学校で男の子にお弁当を渡すのとはわけが違うのだと、わたしも妹も、きちんと理解していいなかった。
わたしなんてもう社会人なのに……。
吸い込んだ空気が重い。
やさしかった風が、肩に鉛を積み上げていくみたいだ。
マンションでのやわらかな触れ合いが嘘だったように、冷たく、怯えてさえいるようだった森崎さんの表情が、目に焼き付いている。
「あ……ま、まあ、あっちも、いくらなんでもあんな言い方はないよなぁ。
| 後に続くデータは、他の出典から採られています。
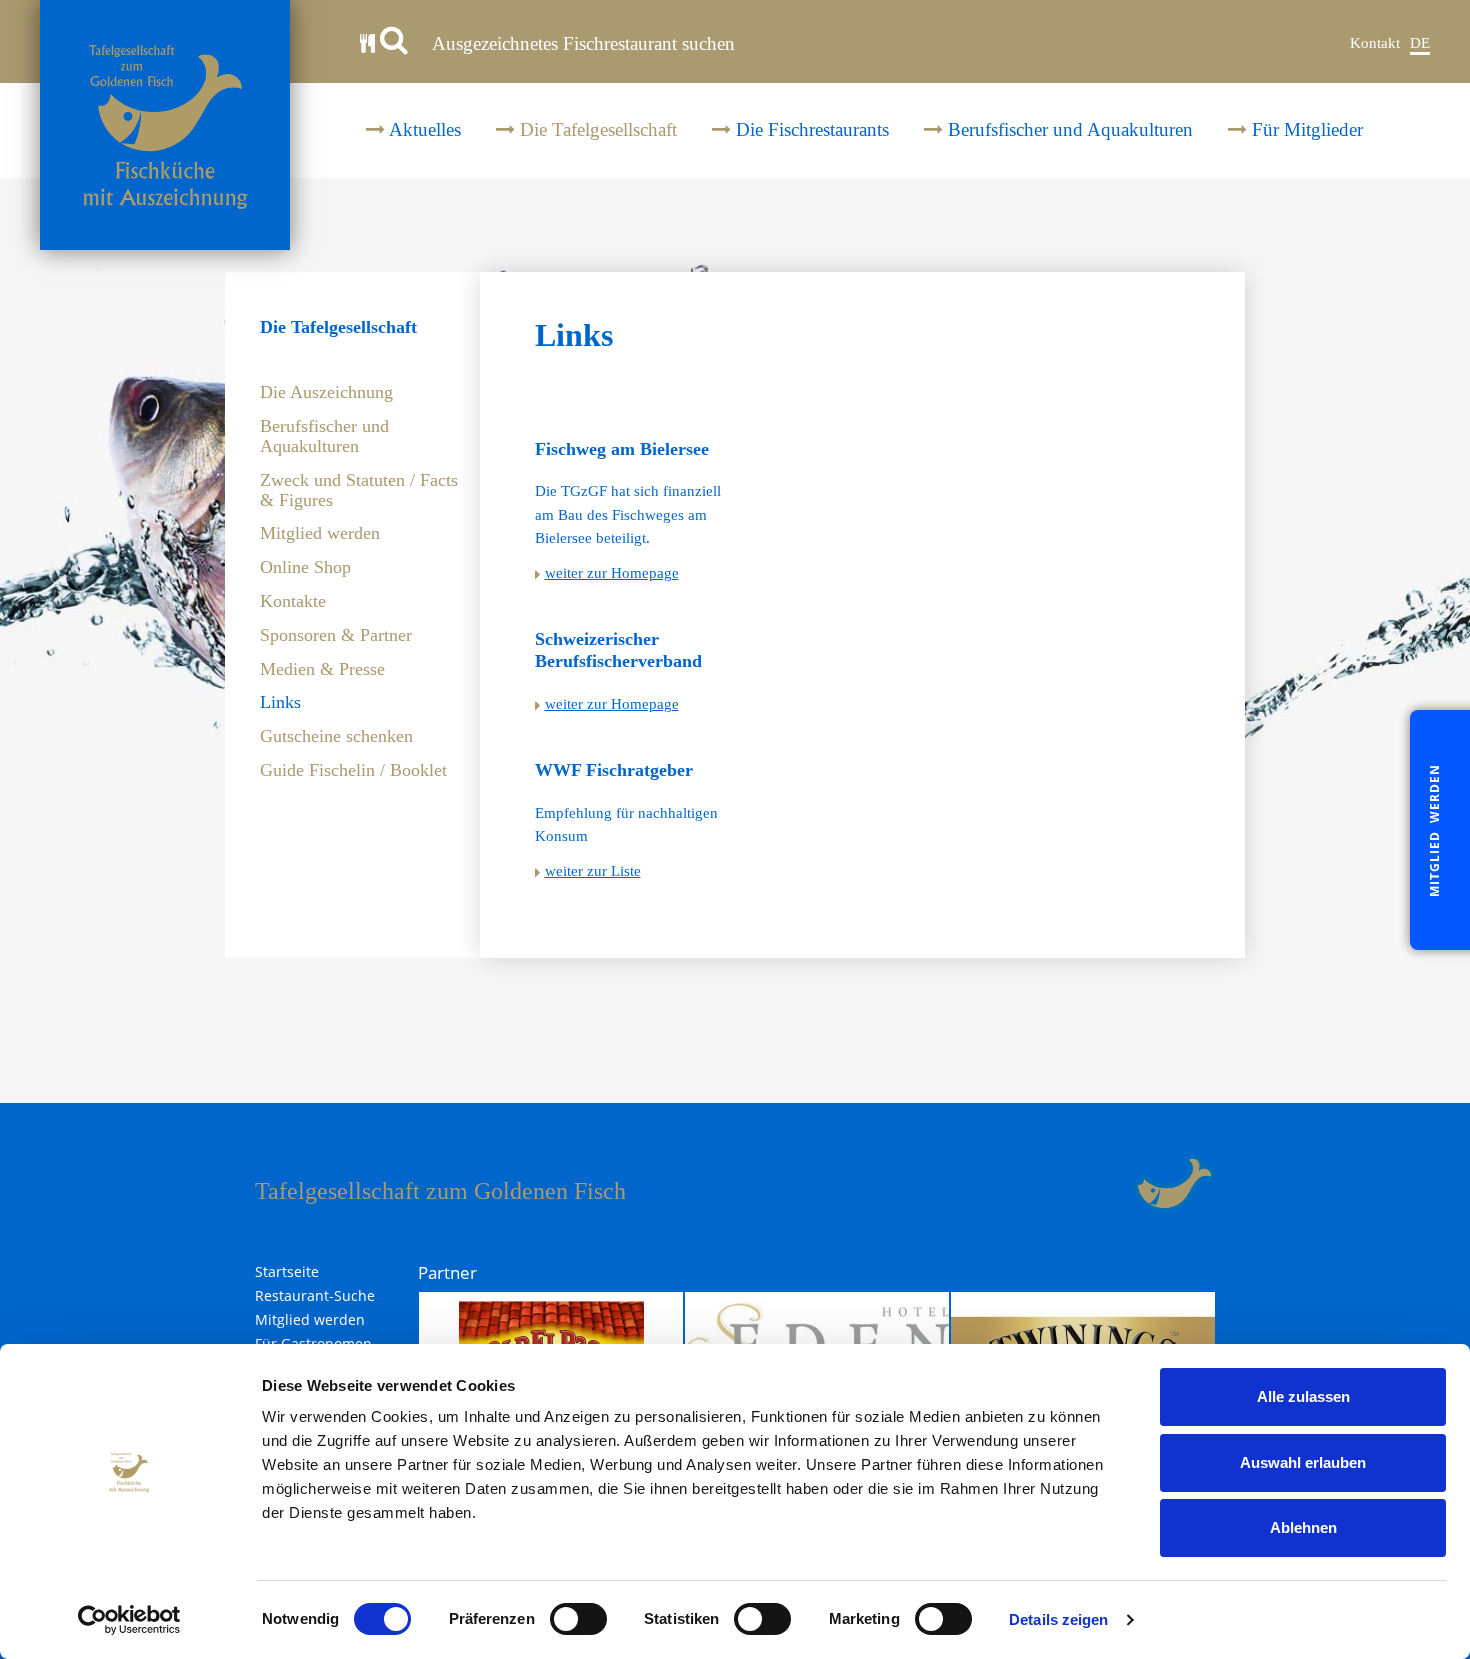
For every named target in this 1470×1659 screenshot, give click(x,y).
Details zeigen (1058, 1619)
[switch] (578, 1619)
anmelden (1110, 1183)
おまえの行動は一応善意からのものだったわけだし。アホ丸出しだけど」
慰めてくれてるのか、けなしてるのかわからないセリフだ。
桐谷さんの言葉にわたしは顔を上げた。
「あんな言い方って……盗み聞きしてたんですか?」
「いちいち人聞きわりいな。聞こえたんだよ」
弁当箱の蓋を開けながら「階段であんなでけー声出してたら嫌でも耳に入るわ」と吐き捨てる。
そんな彼の目が、ふと手元の弁当箱に注がれる。
「ん、なんだこの紙?」
「紙? 抗菌シートじゃないですか? 食中毒防止のためにってマイが買ってました」
自分のおかずを箸で拾いながら答えると、桐谷さんが皮肉っぽく頬を吊り上げた。